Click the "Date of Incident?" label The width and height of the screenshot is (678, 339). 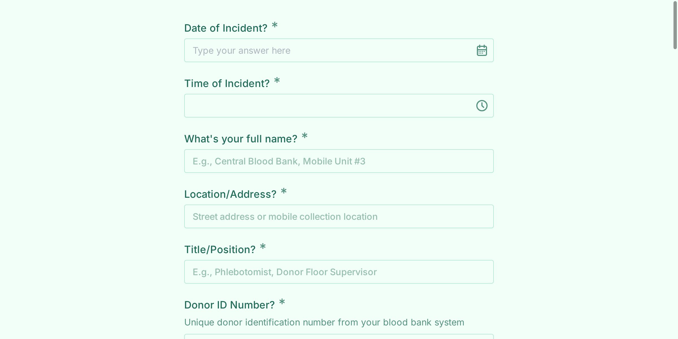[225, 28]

━━━━━━━━━━━━━━━━

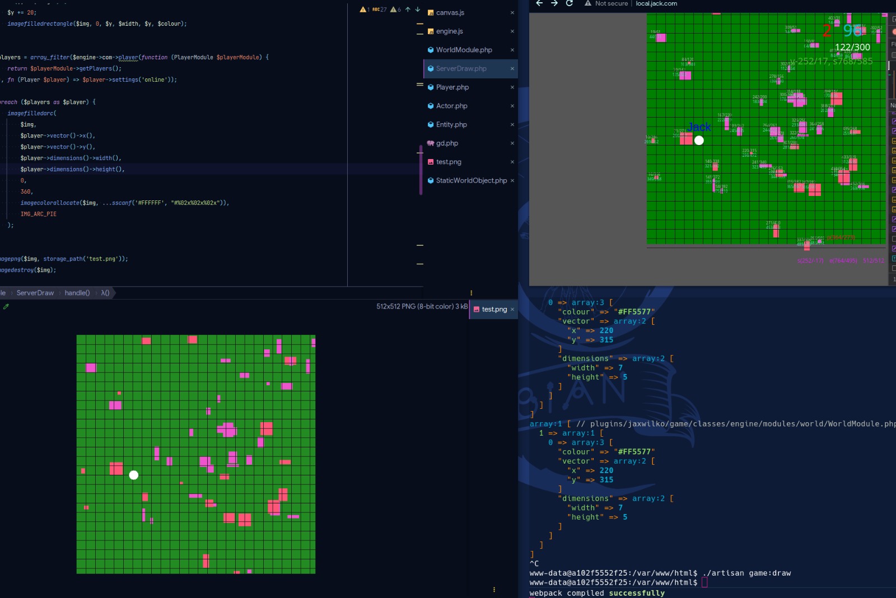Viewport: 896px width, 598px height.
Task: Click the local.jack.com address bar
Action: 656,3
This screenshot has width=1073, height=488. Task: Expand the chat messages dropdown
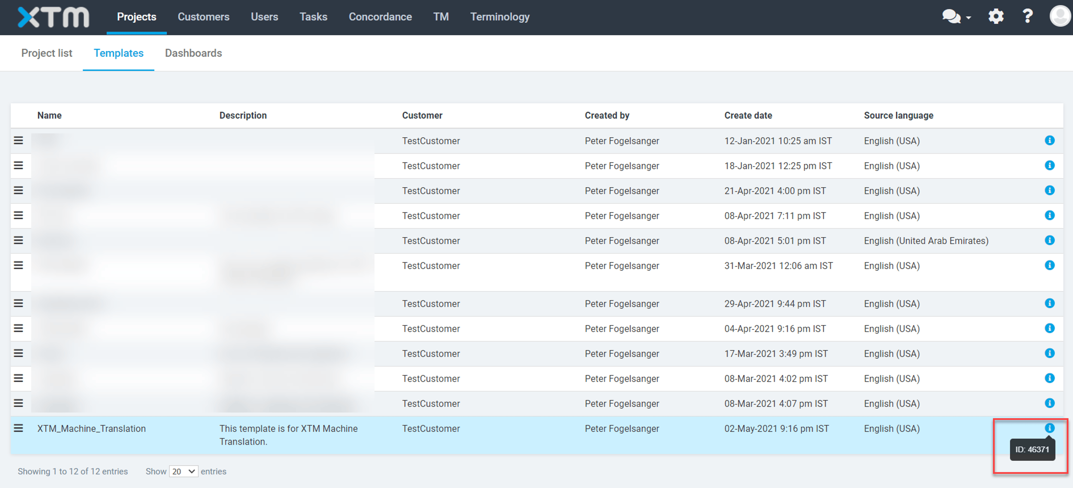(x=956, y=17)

━━━━━━━━━━━━━━━━

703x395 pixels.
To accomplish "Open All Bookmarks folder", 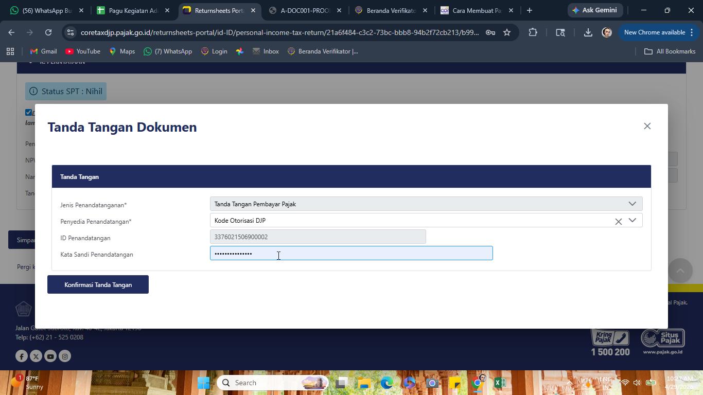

━━━━━━━━━━━━━━━━

▶ BRIEF:
Give as a JSON list of strings, one per line and with blank lines left out, the lines of the material from the line with "This screenshot has" up to and including the line with "(x=956, y=17)". Leave the pictures out.

▶ ANSWER:
[
  "This screenshot has width=1073, height=488. Task: Expand the chat messages dropdown",
  "(x=956, y=17)"
]